Screenshot grounding data
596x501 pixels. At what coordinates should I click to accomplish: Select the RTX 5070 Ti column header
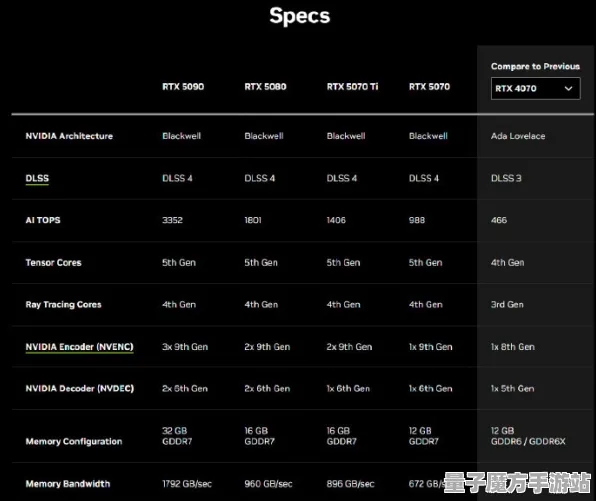352,87
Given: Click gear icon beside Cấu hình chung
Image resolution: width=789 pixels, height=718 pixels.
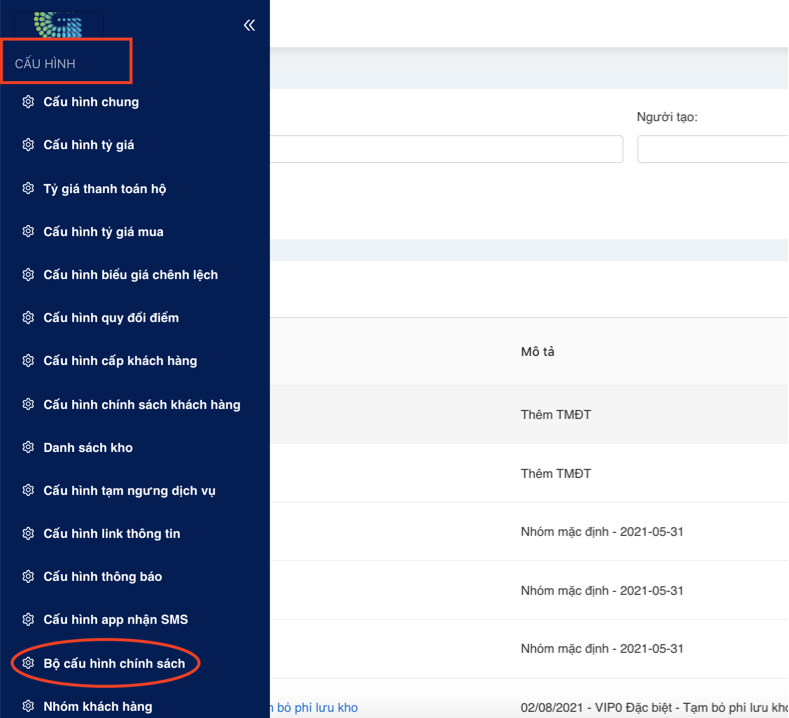Looking at the screenshot, I should point(28,102).
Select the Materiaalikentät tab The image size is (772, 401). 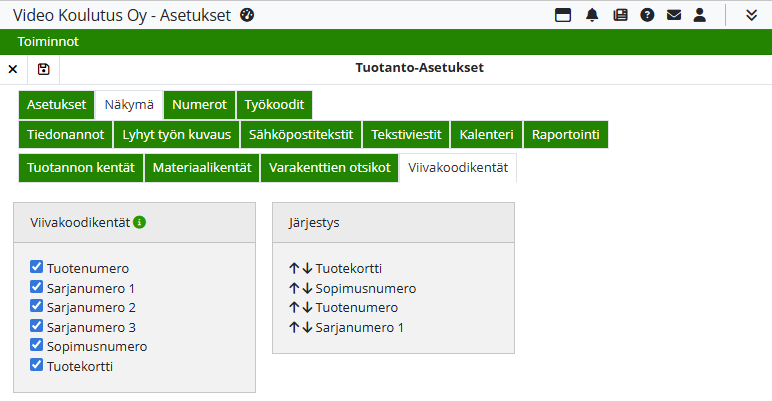202,167
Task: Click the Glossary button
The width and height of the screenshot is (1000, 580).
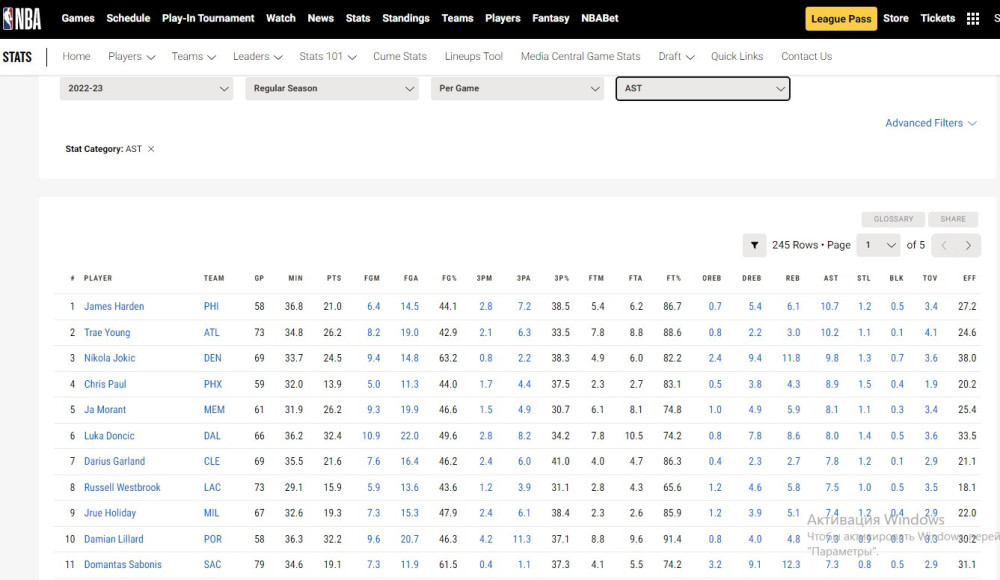Action: (x=893, y=219)
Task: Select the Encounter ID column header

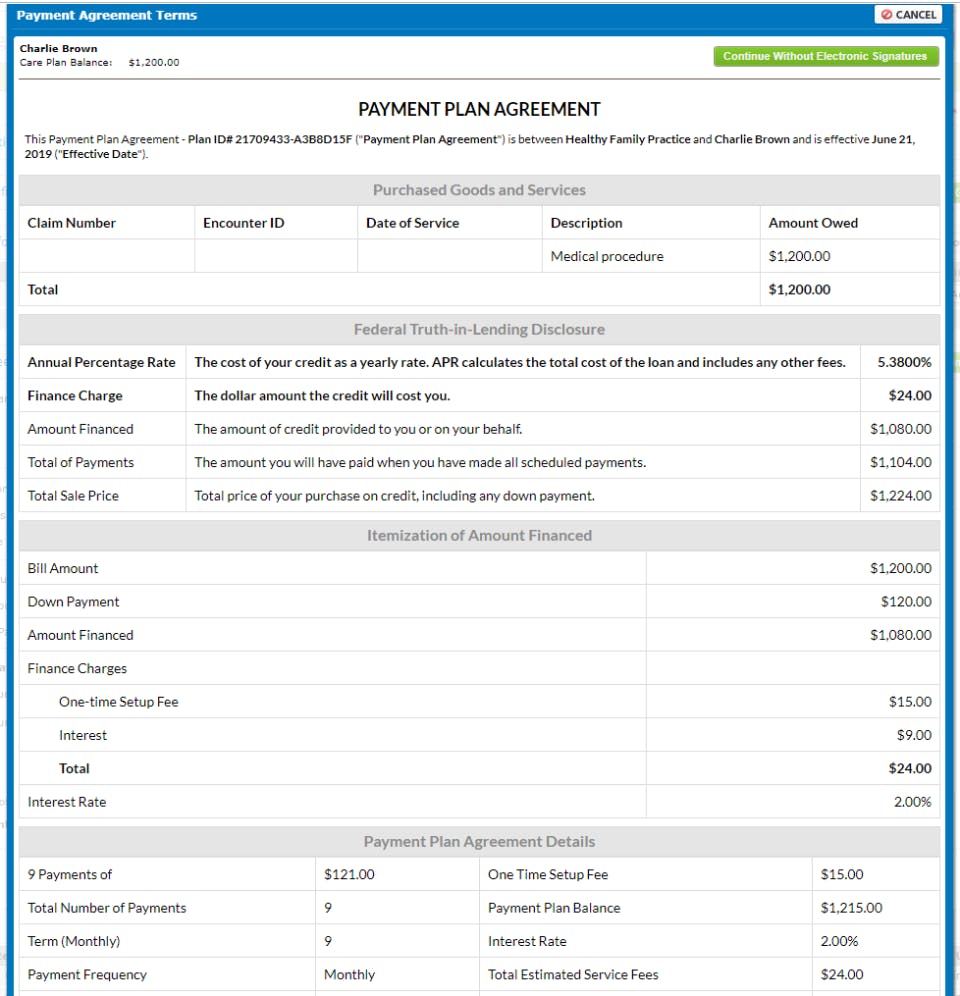Action: tap(243, 223)
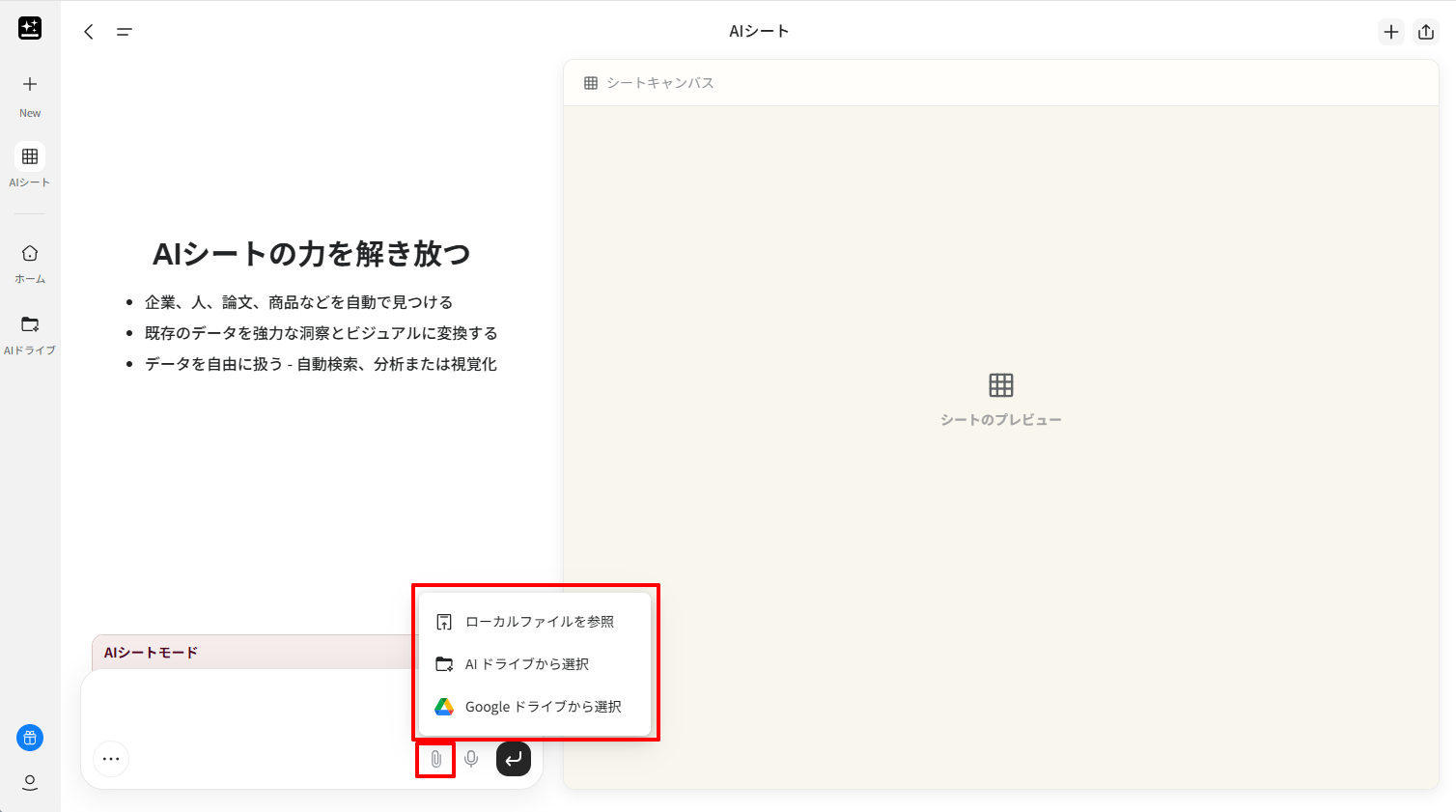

## [Aim of the exercise]
From the line that contains "The width and" to the last line of the data, print each line exactly, both ends included, and omit the pictures.

## [Expected answer]
The width and height of the screenshot is (1000, 580).
Action: (x=893, y=219)
Task: Select the Encounter ID column header

Action: tap(243, 223)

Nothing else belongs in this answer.